World-Check is Thomson Reuters source of intelligence on politically-exposed persons (PEPs) and heightened risk individuals and organizations globally. World-Check data aids compliance with legislation relating to anti-money laundering, threat financing, anti-corruption, organized crime, third party risk and other financial crimes control. World-Check contains over 12,000 profiles linked to child and slave labor, migrant smuggling, sex trafficking and human trafficking.”
For companies, these analyses will help ensure the integrity of their supply chains at a time when their activities are under increased scrutiny.

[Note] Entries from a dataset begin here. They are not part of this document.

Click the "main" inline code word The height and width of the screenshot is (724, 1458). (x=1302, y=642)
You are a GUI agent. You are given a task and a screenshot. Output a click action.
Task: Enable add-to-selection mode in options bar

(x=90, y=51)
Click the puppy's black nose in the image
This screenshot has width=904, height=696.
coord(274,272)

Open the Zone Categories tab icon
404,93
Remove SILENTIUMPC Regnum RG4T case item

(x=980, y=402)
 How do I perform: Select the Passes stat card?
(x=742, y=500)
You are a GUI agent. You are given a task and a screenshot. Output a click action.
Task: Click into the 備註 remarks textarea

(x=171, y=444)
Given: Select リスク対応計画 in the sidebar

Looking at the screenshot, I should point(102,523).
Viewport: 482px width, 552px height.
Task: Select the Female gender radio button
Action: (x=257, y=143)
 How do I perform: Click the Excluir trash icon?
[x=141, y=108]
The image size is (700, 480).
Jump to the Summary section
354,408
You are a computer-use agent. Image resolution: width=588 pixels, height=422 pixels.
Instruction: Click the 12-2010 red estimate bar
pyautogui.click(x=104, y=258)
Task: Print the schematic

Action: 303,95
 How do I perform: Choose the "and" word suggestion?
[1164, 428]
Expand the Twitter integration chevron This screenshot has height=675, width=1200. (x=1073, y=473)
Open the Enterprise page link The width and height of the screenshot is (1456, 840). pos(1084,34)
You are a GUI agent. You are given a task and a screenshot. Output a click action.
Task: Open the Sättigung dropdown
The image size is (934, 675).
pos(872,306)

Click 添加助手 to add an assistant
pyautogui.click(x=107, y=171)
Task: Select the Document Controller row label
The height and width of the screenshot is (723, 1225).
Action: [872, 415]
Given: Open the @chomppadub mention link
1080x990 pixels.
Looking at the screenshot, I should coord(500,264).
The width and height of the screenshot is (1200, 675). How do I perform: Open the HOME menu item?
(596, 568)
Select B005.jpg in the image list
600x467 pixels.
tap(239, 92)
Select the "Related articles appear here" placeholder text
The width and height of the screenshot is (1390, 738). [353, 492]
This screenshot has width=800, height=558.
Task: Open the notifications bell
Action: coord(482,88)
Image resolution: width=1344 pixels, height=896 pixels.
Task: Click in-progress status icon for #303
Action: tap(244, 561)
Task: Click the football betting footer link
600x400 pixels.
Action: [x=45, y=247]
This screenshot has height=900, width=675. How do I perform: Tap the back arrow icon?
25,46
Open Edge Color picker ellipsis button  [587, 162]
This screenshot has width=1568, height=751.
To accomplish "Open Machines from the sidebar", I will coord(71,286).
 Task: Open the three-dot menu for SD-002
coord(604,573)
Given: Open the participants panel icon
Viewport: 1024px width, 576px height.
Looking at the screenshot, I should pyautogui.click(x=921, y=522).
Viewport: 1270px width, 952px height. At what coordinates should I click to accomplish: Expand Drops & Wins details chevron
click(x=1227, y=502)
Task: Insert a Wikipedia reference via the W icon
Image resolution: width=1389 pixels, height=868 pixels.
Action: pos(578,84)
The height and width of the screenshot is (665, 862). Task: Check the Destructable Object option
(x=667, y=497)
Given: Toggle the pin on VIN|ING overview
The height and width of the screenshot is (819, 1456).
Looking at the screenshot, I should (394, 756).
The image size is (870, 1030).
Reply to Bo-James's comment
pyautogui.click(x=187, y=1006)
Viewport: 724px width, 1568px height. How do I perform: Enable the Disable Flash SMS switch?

Particularly in developing countries, manufacturers need to demonstrate compliance with local labor laws but in a growing number of countries – such as the United States and the United Kingdom – there is an additional requirement to be compliant with international anti-trafficking protocols and national laws in order to be able to export goods to them.
“It is astonishing that more than two centuries after the United Kingdom outlawed slavery that this practice can endure across the world,” said David Craig, president, Financial and Risk, Thomson Reuters. “It is reported that the ‘cost’ of a slave is lower now than it has been for three centuries – a genuinely chilling thought.
“It is right, then, that we build on our 10 years experience in third party risk to address this issue. This initiative brings together the best in 21st century Know Your Third Party technology to track and ultimately unmask the beneficiaries of this vast criminal enterprise. Our partnerships announced today with Verité and Liberty Asia demonstrate a completely new way to engage with the companies which are on the front line, using data to provide them with new insight into one of the great crimes of our age.”
The new partnerships were announced today at the inaugural Trust Forum Asia in Hong Kong, organized by Thomson Reuters and the Thomson Reuters Foundation. The event brings together more than 200 financial and legal experts, government, academics, activists and NGOs to discuss the exploitation of domestic labor and the widespread use of displaced, impoverished and trafficked individuals in Asia’s fishing industry.
Last week in London the Thomson Reuters Foundation brought together some of the world’s leading financial institutions with law enforcement agencies to establish a working group which will combat human trafficking and modern day slavery.
Last November, Thomson Reuters announced at its fifth Pan-Asian Regulatory Summit in Hong Kong that for every new World-Check customer it would make a donation to the Thomson Reuters Foundation to fight modern slavery and exploitation. Thomson Reuters has now donated some $50,000 (US) to fighting slavery and the program is on track to double this amount by the end of 2015.